→ Objectif:
Dans l’extrait sur les prix des médicaments, recopiez la partie qui s’ouvre sur les mots contenant « Processus bloqué par » et se termine par « perdues (lire encadré). », en changeant « les juges » en « les magistrats ».

→ Extrait:
L’Office fédéral de la santé publique (OFSP) est chargé, chaque année, de contrôler le prix d’un tiers des médicaments remboursés par l’assurance de base. Entre 2012 et 2014, il a ainsi ordonné des baisses sur près de 1500 des 2500 remèdes inscrits sur la liste des spécialités, ce qui a généré des économies de 600 millions de francs! Selon les ordonnances en vigueur à l’époque, ses experts ont essentiellement basé leurs calculs sur la comparaison des prix suisses avec ceux pratiqués dans six pays européens. Comme l’euro avait subi une véritable dégringolade, l’effet a été massif.
Processus bloqué par un recours
Ces décisions n’ont toutefois pas été du goût des entreprises pharmaceutiques, qui ont déposé
62 recours. L’un d’eux a bloqué net tout le processus, le temps que les juges se prononcent. Deux années ont ainsi été perdues (lire encadré).

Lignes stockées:
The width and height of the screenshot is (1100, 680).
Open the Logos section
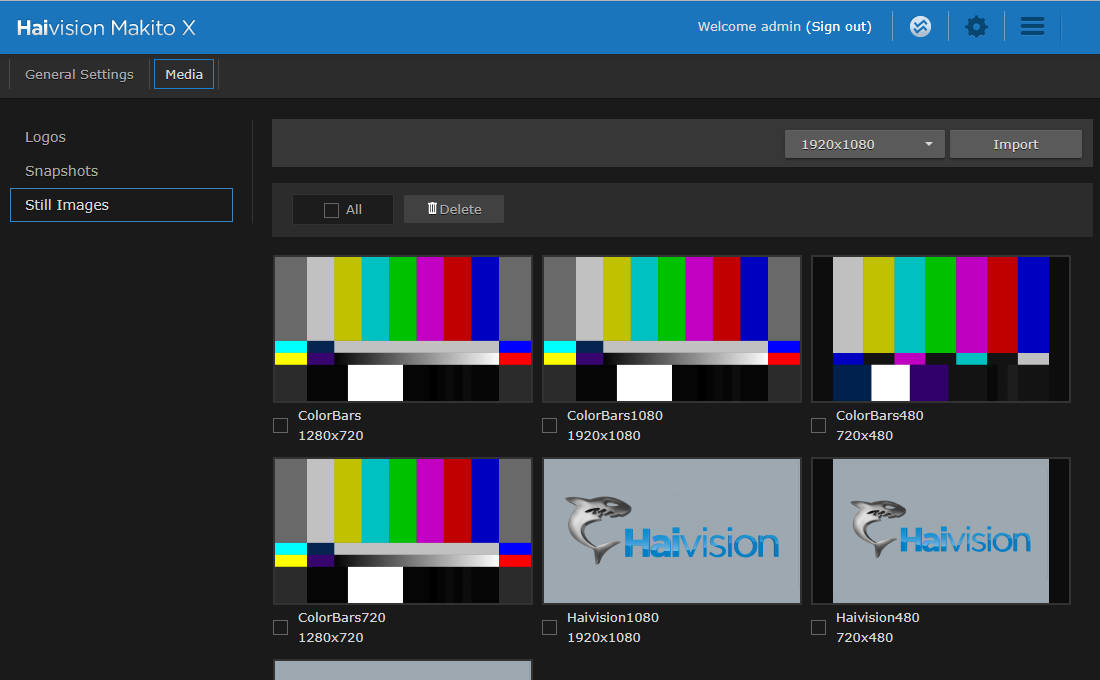44,137
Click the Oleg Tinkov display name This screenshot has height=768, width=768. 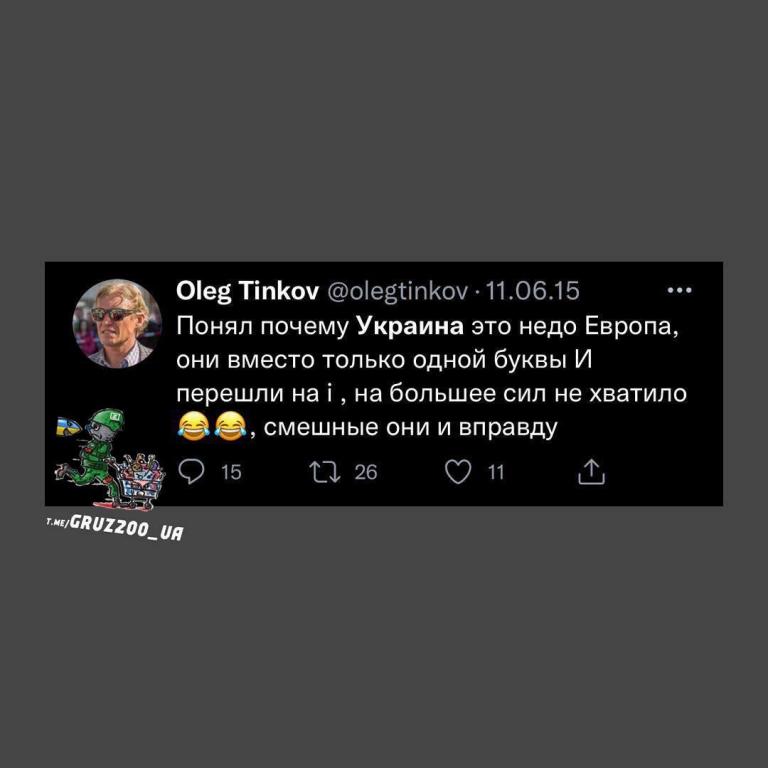pos(247,291)
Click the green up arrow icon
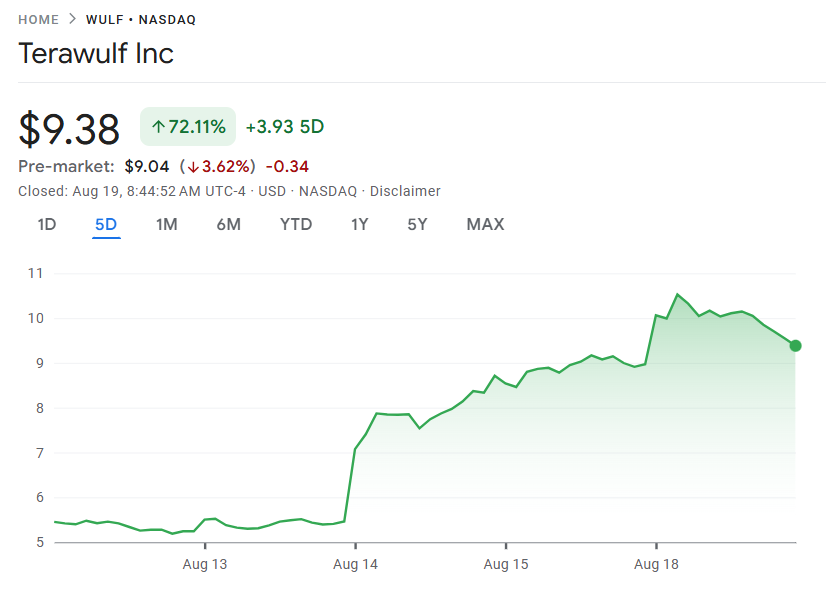This screenshot has height=597, width=826. tap(158, 127)
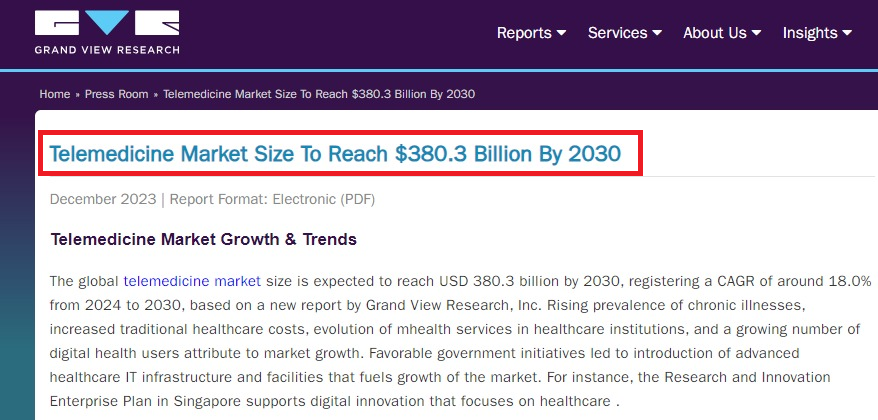Click the 'Report Format: Electronic (PDF)' text
The width and height of the screenshot is (878, 420).
(x=272, y=199)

→ Résultat ci-dessous:
Processus bloqué par un recours
Ces décisions n’ont toutefois pas été du goût des entreprises pharmaceutiques, qui ont déposé
62 recours. L’un d’eux a bloqué net tout le processus, le temps que les magistrats se prononcent. Deux années ont ainsi été perdues (lire encadré).